Stored data
----------

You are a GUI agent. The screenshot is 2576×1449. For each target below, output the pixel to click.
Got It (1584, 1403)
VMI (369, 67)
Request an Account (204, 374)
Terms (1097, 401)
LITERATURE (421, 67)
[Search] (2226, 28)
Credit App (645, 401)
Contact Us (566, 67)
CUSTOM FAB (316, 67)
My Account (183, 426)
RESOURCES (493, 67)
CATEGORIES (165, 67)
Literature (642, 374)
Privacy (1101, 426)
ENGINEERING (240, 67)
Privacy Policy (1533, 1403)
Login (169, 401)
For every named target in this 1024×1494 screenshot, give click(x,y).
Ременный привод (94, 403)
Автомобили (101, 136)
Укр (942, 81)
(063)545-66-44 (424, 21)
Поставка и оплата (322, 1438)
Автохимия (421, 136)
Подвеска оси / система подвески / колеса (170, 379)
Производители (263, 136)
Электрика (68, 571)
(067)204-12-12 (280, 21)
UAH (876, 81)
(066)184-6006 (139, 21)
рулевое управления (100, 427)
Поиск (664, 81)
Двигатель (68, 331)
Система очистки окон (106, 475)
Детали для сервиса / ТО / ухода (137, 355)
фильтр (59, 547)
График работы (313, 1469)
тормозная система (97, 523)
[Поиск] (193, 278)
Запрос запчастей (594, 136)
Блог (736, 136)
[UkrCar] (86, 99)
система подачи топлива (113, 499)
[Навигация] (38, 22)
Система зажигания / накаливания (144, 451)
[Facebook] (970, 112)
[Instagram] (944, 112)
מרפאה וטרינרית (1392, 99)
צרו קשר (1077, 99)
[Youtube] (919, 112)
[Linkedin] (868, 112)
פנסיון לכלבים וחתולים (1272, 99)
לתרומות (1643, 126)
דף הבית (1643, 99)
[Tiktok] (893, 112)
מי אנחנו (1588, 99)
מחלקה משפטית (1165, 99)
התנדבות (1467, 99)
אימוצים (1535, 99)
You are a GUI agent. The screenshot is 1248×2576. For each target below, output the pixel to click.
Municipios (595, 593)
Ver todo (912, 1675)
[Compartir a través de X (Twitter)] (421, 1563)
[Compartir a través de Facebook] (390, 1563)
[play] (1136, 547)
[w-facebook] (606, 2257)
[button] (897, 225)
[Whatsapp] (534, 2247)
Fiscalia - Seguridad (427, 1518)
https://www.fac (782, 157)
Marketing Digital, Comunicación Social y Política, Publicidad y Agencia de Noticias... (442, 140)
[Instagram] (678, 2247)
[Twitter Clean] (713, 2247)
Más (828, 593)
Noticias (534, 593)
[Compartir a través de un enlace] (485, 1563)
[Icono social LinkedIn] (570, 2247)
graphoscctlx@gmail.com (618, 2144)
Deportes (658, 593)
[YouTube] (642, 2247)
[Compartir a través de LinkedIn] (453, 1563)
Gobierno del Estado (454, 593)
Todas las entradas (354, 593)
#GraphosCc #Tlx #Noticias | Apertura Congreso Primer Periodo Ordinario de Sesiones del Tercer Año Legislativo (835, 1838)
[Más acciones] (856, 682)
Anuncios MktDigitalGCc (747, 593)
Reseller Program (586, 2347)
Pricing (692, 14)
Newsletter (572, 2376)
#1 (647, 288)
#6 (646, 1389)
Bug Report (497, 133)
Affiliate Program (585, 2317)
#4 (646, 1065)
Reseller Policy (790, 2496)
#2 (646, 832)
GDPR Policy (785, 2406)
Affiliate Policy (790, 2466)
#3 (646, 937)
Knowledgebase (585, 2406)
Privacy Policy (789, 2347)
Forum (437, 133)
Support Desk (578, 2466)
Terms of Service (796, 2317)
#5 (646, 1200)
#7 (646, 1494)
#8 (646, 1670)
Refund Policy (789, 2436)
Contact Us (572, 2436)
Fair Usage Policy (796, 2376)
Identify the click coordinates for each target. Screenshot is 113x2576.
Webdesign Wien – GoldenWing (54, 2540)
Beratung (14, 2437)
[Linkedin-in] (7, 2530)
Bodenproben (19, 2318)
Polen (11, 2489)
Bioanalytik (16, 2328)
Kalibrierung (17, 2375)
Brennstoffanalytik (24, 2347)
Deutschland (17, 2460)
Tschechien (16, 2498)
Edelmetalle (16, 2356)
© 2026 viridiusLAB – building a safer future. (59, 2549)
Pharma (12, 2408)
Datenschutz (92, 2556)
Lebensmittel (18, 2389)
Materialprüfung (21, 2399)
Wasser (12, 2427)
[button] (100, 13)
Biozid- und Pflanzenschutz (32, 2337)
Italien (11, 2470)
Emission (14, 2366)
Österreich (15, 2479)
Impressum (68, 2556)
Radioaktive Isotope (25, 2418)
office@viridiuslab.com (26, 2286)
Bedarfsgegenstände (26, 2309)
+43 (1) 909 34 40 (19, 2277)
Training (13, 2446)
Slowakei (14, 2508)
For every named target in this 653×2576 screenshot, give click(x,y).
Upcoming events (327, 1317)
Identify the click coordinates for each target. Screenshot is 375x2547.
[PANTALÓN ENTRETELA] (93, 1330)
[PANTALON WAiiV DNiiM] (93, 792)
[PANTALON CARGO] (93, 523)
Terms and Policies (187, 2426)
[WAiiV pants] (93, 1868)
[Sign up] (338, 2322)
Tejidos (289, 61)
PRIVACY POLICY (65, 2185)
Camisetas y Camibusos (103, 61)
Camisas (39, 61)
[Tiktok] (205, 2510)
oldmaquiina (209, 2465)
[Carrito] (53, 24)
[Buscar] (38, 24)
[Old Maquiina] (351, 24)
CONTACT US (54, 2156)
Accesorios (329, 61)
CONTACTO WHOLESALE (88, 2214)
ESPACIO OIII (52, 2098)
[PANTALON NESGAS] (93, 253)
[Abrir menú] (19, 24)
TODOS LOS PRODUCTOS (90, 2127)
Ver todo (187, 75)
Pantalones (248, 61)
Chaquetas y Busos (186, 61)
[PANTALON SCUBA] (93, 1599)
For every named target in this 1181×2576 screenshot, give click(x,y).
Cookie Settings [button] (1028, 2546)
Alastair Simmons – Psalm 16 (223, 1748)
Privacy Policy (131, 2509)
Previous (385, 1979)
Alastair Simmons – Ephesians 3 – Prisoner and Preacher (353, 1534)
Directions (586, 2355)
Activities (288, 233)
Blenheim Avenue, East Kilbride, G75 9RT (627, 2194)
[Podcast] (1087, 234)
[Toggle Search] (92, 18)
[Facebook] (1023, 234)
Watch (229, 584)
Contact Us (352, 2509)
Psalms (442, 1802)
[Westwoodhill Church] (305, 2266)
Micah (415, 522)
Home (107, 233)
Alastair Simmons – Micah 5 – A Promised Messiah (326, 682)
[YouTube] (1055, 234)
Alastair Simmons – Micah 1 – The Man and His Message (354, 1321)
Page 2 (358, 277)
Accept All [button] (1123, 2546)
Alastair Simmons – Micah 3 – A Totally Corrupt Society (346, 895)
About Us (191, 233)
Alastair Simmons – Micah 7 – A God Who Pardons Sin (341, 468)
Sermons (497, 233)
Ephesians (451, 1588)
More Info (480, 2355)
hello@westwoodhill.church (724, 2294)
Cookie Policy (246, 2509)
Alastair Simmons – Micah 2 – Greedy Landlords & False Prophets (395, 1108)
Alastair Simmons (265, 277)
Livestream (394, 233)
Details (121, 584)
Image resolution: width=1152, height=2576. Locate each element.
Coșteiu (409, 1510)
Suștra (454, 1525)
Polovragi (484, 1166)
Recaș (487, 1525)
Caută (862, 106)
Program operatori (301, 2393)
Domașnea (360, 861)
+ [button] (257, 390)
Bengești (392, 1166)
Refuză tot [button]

----------

Exercise :: Copy the data once more. Leave nothing out.

Response below ::
You are a GUI agent. The screenshot is 2576×1449. For each target below, output the pixel to click.
Got It (1584, 1403)
VMI (369, 67)
Request an Account (204, 374)
Terms (1097, 401)
LITERATURE (421, 67)
[Search] (2226, 28)
Credit App (645, 401)
Contact Us (566, 67)
CUSTOM FAB (316, 67)
My Account (183, 426)
RESOURCES (493, 67)
CATEGORIES (165, 67)
Literature (642, 374)
Privacy (1101, 426)
ENGINEERING (240, 67)
Privacy Policy (1533, 1403)
Login (169, 401)
For every named target in this 1024×1494 screenshot, give click(x,y).
Ременный привод (94, 403)
Автомобили (101, 136)
Укр (942, 81)
(063)545-66-44 (424, 21)
Поставка и оплата (322, 1438)
Автохимия (421, 136)
Подвеска оси / система подвески / колеса (170, 379)
Производители (263, 136)
Электрика (68, 571)
(067)204-12-12 (280, 21)
UAH (876, 81)
(066)184-6006 (139, 21)
рулевое управления (100, 427)
Поиск (664, 81)
Двигатель (68, 331)
Система очистки окон (106, 475)
Детали для сервиса / ТО / ухода (137, 355)
фильтр (59, 547)
График работы (313, 1469)
тормозная система (97, 523)
[Поиск] (193, 278)
Запрос запчастей (594, 136)
Блог (736, 136)
[UkrCar] (86, 99)
система подачи топлива (113, 499)
[Навигация] (38, 22)
Система зажигания / накаливания (144, 451)
[Facebook] (970, 112)
[Instagram] (944, 112)
מרפאה וטרינרית (1392, 99)
צרו קשר (1077, 99)
[Youtube] (919, 112)
[Linkedin] (868, 112)
פנסיון לכלבים וחתולים (1272, 99)
לתרומות (1643, 126)
דף הבית (1643, 99)
[Tiktok] (893, 112)
מי אנחנו (1588, 99)
מחלקה משפטית (1165, 99)
התנדבות (1467, 99)
אימוצים (1535, 99)
You are a GUI agent. The screenshot is 1248×2576. For each target below, output the pixel to click.
Municipios (595, 593)
Ver todo (912, 1675)
[Compartir a través de X (Twitter)] (421, 1563)
[Compartir a través de Facebook] (390, 1563)
[play] (1136, 547)
[w-facebook] (606, 2257)
[button] (897, 225)
[Whatsapp] (534, 2247)
Fiscalia - Seguridad (427, 1518)
https://www.fac (782, 157)
Marketing Digital, Comunicación Social y Política, Publicidad y Agencia de Noticias... (442, 140)
[Instagram] (678, 2247)
[Twitter Clean] (713, 2247)
Más (828, 593)
Noticias (534, 593)
[Compartir a través de un enlace] (485, 1563)
[Icono social LinkedIn] (570, 2247)
graphoscctlx@gmail.com (618, 2144)
Deportes (658, 593)
[YouTube] (642, 2247)
[Compartir a través de LinkedIn] (453, 1563)
Gobierno del Estado (454, 593)
Todas las entradas (354, 593)
#GraphosCc #Tlx #Noticias | Apertura Congreso Primer Periodo Ordinario de Sesiones del Tercer Año Legislativo (835, 1838)
[Más acciones] (856, 682)
Anuncios MktDigitalGCc (747, 593)
Reseller Program (586, 2347)
Pricing (692, 14)
Newsletter (572, 2376)
#1 (647, 288)
#6 (646, 1389)
Bug Report (497, 133)
Affiliate Program (585, 2317)
#4 (646, 1065)
Reseller Policy (790, 2496)
#2 (646, 832)
GDPR Policy (785, 2406)
Affiliate Policy (790, 2466)
#3 (646, 937)
Knowledgebase (585, 2406)
Privacy Policy (789, 2347)
Forum (437, 133)
Support Desk (578, 2466)
Terms of Service (796, 2317)
#5 (646, 1200)
#7 (646, 1494)
#8 (646, 1670)
Refund Policy (789, 2436)
Contact Us (572, 2436)
Fair Usage Policy (796, 2376)
Identify the click coordinates for each target. Screenshot is 113x2576.
Webdesign Wien – GoldenWing (54, 2540)
Beratung (14, 2437)
[Linkedin-in] (7, 2530)
Bodenproben (19, 2318)
Polen (11, 2489)
Bioanalytik (16, 2328)
Kalibrierung (17, 2375)
Brennstoffanalytik (24, 2347)
Deutschland (17, 2460)
Tschechien (16, 2498)
Edelmetalle (16, 2356)
© 2026 viridiusLAB – building a safer future. (59, 2549)
Pharma (12, 2408)
Datenschutz (92, 2556)
Lebensmittel (18, 2389)
Materialprüfung (21, 2399)
Wasser (12, 2427)
[button] (100, 13)
Biozid- und Pflanzenschutz (32, 2337)
Italien (11, 2470)
Emission (14, 2366)
Österreich (15, 2479)
Impressum (68, 2556)
Radioaktive Isotope (25, 2418)
office@viridiuslab.com (26, 2286)
Bedarfsgegenstände (26, 2309)
+43 (1) 909 34 40 (19, 2277)
Training (13, 2446)
Slowakei (14, 2508)
For every named target in this 653×2576 screenshot, give click(x,y).
Upcoming events (327, 1317)
Identify the click coordinates for each target. Screenshot is 375x2547.
[PANTALÓN ENTRETELA] (93, 1330)
[PANTALON WAiiV DNiiM] (93, 792)
[PANTALON CARGO] (93, 523)
Terms and Policies (187, 2426)
[WAiiV pants] (93, 1868)
[Sign up] (338, 2322)
Tejidos (289, 61)
PRIVACY POLICY (65, 2185)
Camisetas y Camibusos (103, 61)
Camisas (39, 61)
[Tiktok] (205, 2510)
oldmaquiina (209, 2465)
[Carrito] (53, 24)
[Buscar] (38, 24)
[Old Maquiina] (351, 24)
CONTACT US (54, 2156)
Accesorios (329, 61)
CONTACTO WHOLESALE (88, 2214)
ESPACIO OIII (52, 2098)
[PANTALON NESGAS] (93, 253)
[Abrir menú] (19, 24)
TODOS LOS PRODUCTOS (90, 2127)
Ver todo (187, 75)
Pantalones (248, 61)
Chaquetas y Busos (186, 61)
[PANTALON SCUBA] (93, 1599)
For every named target in this 1181×2576 screenshot, give click(x,y).
Cookie Settings [button] (1028, 2546)
Alastair Simmons – Psalm 16 (223, 1748)
Privacy Policy (131, 2509)
Previous (385, 1979)
Alastair Simmons – Ephesians 3 – Prisoner and Preacher (353, 1534)
Directions (586, 2355)
Activities (288, 233)
Blenheim Avenue, East Kilbride, G75 9RT (627, 2194)
[Podcast] (1087, 234)
[Toggle Search] (92, 18)
[Facebook] (1023, 234)
Watch (229, 584)
Contact Us (352, 2509)
Psalms (442, 1802)
[Westwoodhill Church] (305, 2266)
Micah (415, 522)
Home (107, 233)
Alastair Simmons – Micah 5 – A Promised Messiah (326, 682)
[YouTube] (1055, 234)
Alastair Simmons – Micah 1 – The Man and His Message (354, 1321)
Page 2 (358, 277)
Accept All [button] (1123, 2546)
Alastair Simmons – Micah 3 – A Totally Corrupt Society (346, 895)
About Us (191, 233)
Alastair Simmons – Micah 7 – A God Who Pardons Sin (341, 468)
Sermons (497, 233)
Ephesians (451, 1588)
More Info (480, 2355)
hello@westwoodhill.church (724, 2294)
Cookie Policy (246, 2509)
Alastair Simmons – Micah 2 – Greedy Landlords & False Prophets (395, 1108)
Alastair Simmons (265, 277)
Livestream (394, 233)
Details (121, 584)
Image resolution: width=1152, height=2576. Locate each element.
Coșteiu (409, 1510)
Suștra (454, 1525)
Polovragi (484, 1166)
Recaș (487, 1525)
Caută (862, 106)
Program operatori (301, 2393)
Domașnea (360, 861)
+ [button] (257, 390)
Bengești (392, 1166)
Refuză tot [button]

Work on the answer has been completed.